Alberta has revised its triage strategy, which physicians must use to determine who receives life-saving treatment if intensive-care units can’t provide for all patients, to ensure children are not denied critical care.
Alberta Health Services’ original triage plan included children in the second phase, and a handful of pediatricians condemned the framework because it could require them to leave some children without care if the pandemic placed too much strain on resources. AHS last week informed staff it changed the formula so that it now excludes those younger than 18 years old.

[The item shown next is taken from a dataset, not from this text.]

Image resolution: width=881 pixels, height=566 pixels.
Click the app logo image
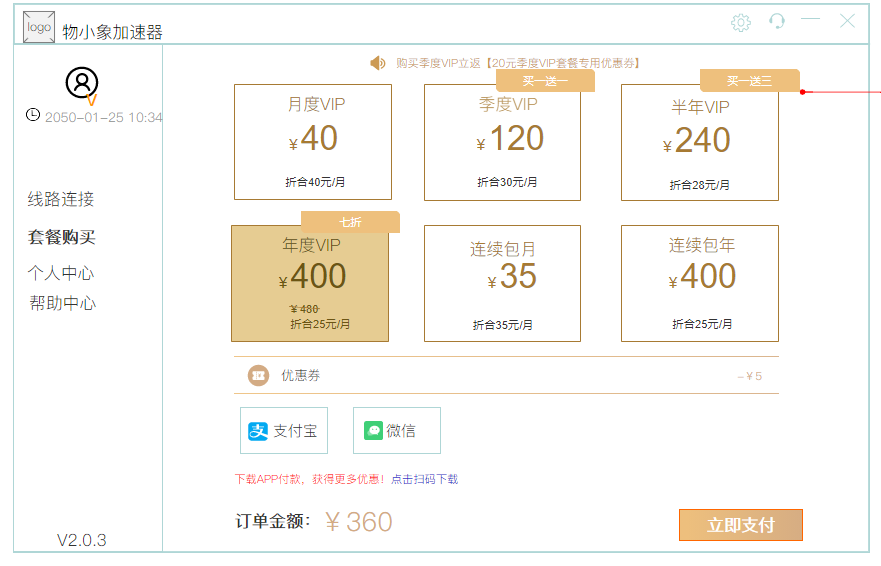point(39,27)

Intensive-care units in Alberta and Saskatchewan are overwhelmed with patients infected with the coronavirus, and doctors in both systems fear they may have to decide who has a chance at living if the situation continues to deteriorate. The provinces have expanded their critical-care capacity by cancelling operations – including all organ donations in Saskatchewan – and adding makeshift ICU beds. Neither province has triggered their triage plans, although health care professionals argue the standard of care has slipped under the pressure.
Francois Belanger and Laura McDougall, two physicians with senior leadership roles at AHS, highlighted the change to Alberta’s emergency strategy in an e-mail to staff on Friday. “The executive leadership team has decided not to activate pediatric triage should AHS reach the point of activating the critical care triage protocol,” the pair wrote.

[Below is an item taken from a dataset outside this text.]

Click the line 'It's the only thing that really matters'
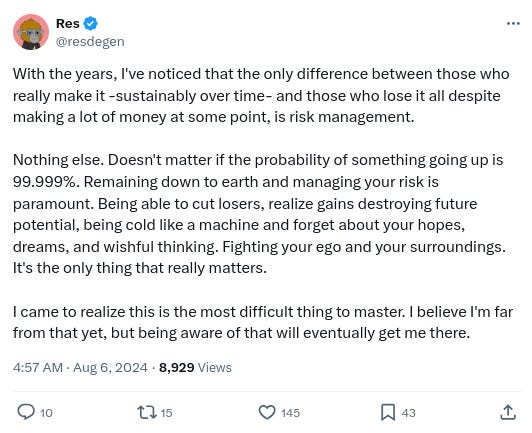 [140, 268]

AHS spokesman Kerry Williamson confirmed the revision.
“This decision was made following ongoing discussions with our pediatric teams, who expressed understandable distress at potentially having to use pediatric triage,” he said in a statement. “Any gain in ICU capacity from pediatric triage would be negligible.”
Alberta’s triage plan will take effect should occupancy in its ICUs exceed 90 per cent. Only patients with a greater-than-20-per-cent probability of living would receive care at this stage. Phase 2 of the triage plan would begin if ICU occupancy hits 95 per cent. Then, only adults with a 50-per-cent probability of surviving would receive critical care. Under the original plan, children could have been triaged in this phase.

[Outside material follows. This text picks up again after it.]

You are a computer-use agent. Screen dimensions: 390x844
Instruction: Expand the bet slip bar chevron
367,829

Samina Ali, a pediatric emergency physician at Stollery Children’s Hospital in Edmonton, was among the doctors who decried AHS’s original decision to ration critical care for children. AHS’s policy shift flew under the radar, Dr. Ali said.
“It should be celebrated,” she said. “It is absolutely the right decision.”
However, Dr. Ali considers it a complicated victory. “These children still have parents and other loved ones who will be subject to triage protocol,” she said. “I wish we could spare all of our adult loved ones.”
Alberta’s ICUs were at 78-per-cent capacity on Tuesday morning, according to Verna Yiu, AHS’s chief executive officer. When the temporary ICU beds were excluded, capacity rang in at 172 per cent.
“I’m a little more optimistic than I’ve been in quite a while,” Dr. Yiu told reporters on Tuesday. While this occupancy rate is an improvement over recent weeks, she cautioned against complacency, noting it is too early to tell whether the decline will continue. Unvaccinated COVID-19 patients make up the majority of ICU admissions.
Alberta’s ability to create makeshift ICU beds, even though they are not properly staffed, borders on miraculous, according to Alex Wong, an infectious-disease physician in Regina. Saskatchewan’s decision makers, he warned, should not bank on copying Alberta’s strategy to the same extent to stave off catastrophe.
“There is very, very, very little give at this point,” Dr. Wong said, noting Saskatchewan’s ICUs are running at around 140-per-cent to 150-per-cent baseline capacity. “We just don’t have that same kind of capacity to give in our province because we’re just several times smaller than Alberta.”
In Saskatchewan, 80 patients with COVID-19 have been admitted to ICU, exceeding the province’s total baseline capacity by one. Saskatchewan has a triage framework for adults, and a separate protocol for pediatrics.
Dr. Wong believes physicians may soon have to ration life-saving measures.
“It feels almost inevitable,” Dr. Wong said.